**PETUNJUK 1**
Jawab pertanyaan berikut berdasarkan bacaan di bawah.
(a) Kira-kira pada usia berapa Muhammad sering diajak menggembala kambing?
(b) Apa tujuan pembedahan dada itu?
(c) Ke kota mana bocah laki-laki itu diantar untuk kembali kepada ibundanya?
**PETUNJUK 2**
Ganti "gempar" menjadi "geger" pada bagian bacaan di bawah yang dibuka dengan kata-kata "BERKALI-kali Halimah dan" dan ditutup dengan "peristiwa demikian menakjubkan.", lalu tuliskan kembali bagian tersebut.

**BACAAN**
★ ★ ★ ★
Ilustrasi/ Net
Ilustrasi/ Net
KOMENTAR

BERKALI-kali Halimah dan keluarganya merasakan dahsyatnya kejadian luar biasa yang mengiringi kehadiran si kecil Nabi Muhammad. Sejauh ini, semua yang spektakuler itu menghadirkan banyak keberkahan, dan mendatangkan beragam keuntungan.

Lain ceritanya tatkala yang menimpa si anak yatim itu pembedahan dada, seketika itu Halimah sekeluarga menjadi gempar. Manusia paling canggih di masa itu pun belum mampu nalarnya menjangkau peristiwa demikian menakjubkan.

Faisal Ismail dalam bukunya Sejarah & Kebudayaan Islam Periode Klasik (Abad VII-XII M) (2017: 93) menceritakan, pada usia kira-kira empat tahun, Muhammad sering diajak oleh salah seorang anak Halimah bernama Abdullah untuk menggembala kambing bersama-sama. Menurut suatu riwayat, saat Muhammad dan Abdullah sedang menggembalakan kambing, Muhammad didatangi oleh dua orang laki-laki yang berpakaian serba putih yang diyakini keduanya adalah malaikat. Kedua orang laki-laki itu lalu membawa Muhammad ke suatu tempat, membedah dada beliau, dan membersihkannya dari segala kotoran yang ada di dalamnya.

Kisah pembedahan dada Nabi Muhammad di masa kecil cukup menggemparkan, terlebih bagi masyarakat di masa itu yang masih jahiliyah. Hanya dengan kekuatan imanlah mereka dapat menerima kejadian yang demikian spektakuler. Lain halnya bagi manusia modern yang sedemikian canggih teknologi kedokterannya, dan mestinya lebih mudah bagi kita memahami kejadian hebat itu, mengingat di masa kini operasi sudah menjadi perkara biasa saja.

Pembedahan dada itu bertujuan membersihkan hati Rasulullah sejak dini, sehingga benar-benar suci dan tidak bisa lagi dimasuki oleh bisikan setan. Beliau dipelihara sejak kecil agar tidak ruang sedikit pun pada tubuhnya yang potensial dirasuki makhluk jahat tersebut. Disini pula terlihat betapa beliau benar-benar disiapkan lahir batin menjadi nabi sejak usia balita.

Namun, kejadian pembedahan dada itu menggentarkan nyali Halimah dan suaminya, yang nalar mereka belum mampu menjangkaunya. Memang telah banyak terjadi hal-hal menakjubkan selama mengasuh Nabi Muhammad, akan tetapi kejadian yang luar biasa itu demikian mencekam. Mereka takut terjadi hal-hal yang tidak diharapkan kepada anak baik tersebut.

Akhirnya, Halimah membuat keputusan yang terberat bagi dirinya, yakni berpisah dengan si kecil Nabi Muhammad. Keluarga itu tidak mampu lagi menanggung amanah demikian berat, takut jika nantinya kejadian lebih mencekam menimpa si anak yatim.

Kemudian bocah laki-laki itu diantar ke Mekah, untuk kembali ke pangkuan ibundanya. Perpisahan yang teramat berat bagi Halimah, suaminya dan anak-anaknya tetapi harus dipilih demi kebaikan ke depannya.
★ ★ ★ ★
**BAHAN**
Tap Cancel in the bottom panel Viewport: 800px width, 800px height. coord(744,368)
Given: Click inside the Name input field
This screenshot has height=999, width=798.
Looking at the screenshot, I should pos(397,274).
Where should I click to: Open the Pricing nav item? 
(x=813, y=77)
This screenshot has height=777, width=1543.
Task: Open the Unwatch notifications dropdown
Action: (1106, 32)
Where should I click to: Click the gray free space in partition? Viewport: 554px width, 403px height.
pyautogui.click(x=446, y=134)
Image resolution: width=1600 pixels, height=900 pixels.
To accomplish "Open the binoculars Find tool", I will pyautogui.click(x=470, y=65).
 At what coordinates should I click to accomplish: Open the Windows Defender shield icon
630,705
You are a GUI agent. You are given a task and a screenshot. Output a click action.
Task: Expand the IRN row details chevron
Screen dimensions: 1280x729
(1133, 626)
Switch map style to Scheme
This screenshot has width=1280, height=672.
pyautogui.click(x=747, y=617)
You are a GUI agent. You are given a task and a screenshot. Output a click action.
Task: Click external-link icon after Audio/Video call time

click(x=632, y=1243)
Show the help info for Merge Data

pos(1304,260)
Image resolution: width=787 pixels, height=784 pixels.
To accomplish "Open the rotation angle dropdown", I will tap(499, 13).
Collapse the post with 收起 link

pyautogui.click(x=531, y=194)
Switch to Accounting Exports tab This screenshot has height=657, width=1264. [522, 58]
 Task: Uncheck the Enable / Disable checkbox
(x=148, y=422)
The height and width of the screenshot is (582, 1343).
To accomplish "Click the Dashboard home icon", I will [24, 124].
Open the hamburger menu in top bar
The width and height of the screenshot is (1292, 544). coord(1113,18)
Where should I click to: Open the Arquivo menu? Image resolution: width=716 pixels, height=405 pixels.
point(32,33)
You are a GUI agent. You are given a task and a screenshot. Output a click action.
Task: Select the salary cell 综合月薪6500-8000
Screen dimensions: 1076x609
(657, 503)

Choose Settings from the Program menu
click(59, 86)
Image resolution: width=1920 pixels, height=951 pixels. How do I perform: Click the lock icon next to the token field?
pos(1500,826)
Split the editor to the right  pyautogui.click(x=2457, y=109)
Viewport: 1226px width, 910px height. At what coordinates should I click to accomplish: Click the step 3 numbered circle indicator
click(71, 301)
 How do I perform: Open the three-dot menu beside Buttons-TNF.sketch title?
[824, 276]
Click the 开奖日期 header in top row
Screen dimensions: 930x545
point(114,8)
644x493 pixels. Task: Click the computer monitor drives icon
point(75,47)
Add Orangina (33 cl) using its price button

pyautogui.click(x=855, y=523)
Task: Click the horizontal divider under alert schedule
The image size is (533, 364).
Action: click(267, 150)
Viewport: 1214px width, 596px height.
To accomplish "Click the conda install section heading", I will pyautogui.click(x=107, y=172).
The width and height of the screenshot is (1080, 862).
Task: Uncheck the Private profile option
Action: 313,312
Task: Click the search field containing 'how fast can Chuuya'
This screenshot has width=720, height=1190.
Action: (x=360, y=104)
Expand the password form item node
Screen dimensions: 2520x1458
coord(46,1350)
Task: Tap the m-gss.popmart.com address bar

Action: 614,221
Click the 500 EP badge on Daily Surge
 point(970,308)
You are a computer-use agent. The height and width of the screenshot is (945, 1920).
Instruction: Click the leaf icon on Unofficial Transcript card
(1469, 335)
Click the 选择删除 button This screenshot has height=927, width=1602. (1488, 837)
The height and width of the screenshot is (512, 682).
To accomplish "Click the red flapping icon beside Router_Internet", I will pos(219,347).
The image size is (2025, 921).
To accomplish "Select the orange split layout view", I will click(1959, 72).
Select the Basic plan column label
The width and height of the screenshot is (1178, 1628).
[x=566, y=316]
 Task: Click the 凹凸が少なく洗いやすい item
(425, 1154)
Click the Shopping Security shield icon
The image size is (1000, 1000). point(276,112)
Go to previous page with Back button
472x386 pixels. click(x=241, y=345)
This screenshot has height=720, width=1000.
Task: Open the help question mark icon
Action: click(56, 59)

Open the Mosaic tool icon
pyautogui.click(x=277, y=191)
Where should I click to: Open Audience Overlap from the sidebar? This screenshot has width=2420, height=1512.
★ ★ ★ ★
**JAWABAN 1**
(a) Kira-kira empat tahun.
(b) Untuk membersihkan hati Rasulullah sejak dini agar benar-benar suci dan tidak bisa lagi dimasuki bisikan setan.
(c) Mekah.

**JAWABAN 2**
BERKALI-kali Halimah dan keluarganya merasakan dahsyatnya kejadian luar biasa yang mengiringi kehadiran si kecil Nabi Muhammad. Sejauh ini, semua yang spektakuler itu menghadirkan banyak keberkahan, dan mendatangkan beragam keuntungan.

Lain ceritanya tatkala yang menimpa si anak yatim itu pembedahan dada, seketika itu Halimah sekeluarga menjadi geger. Manusia paling canggih di masa itu pun belum mampu nalarnya menjangkau peristiwa demikian menakjubkan.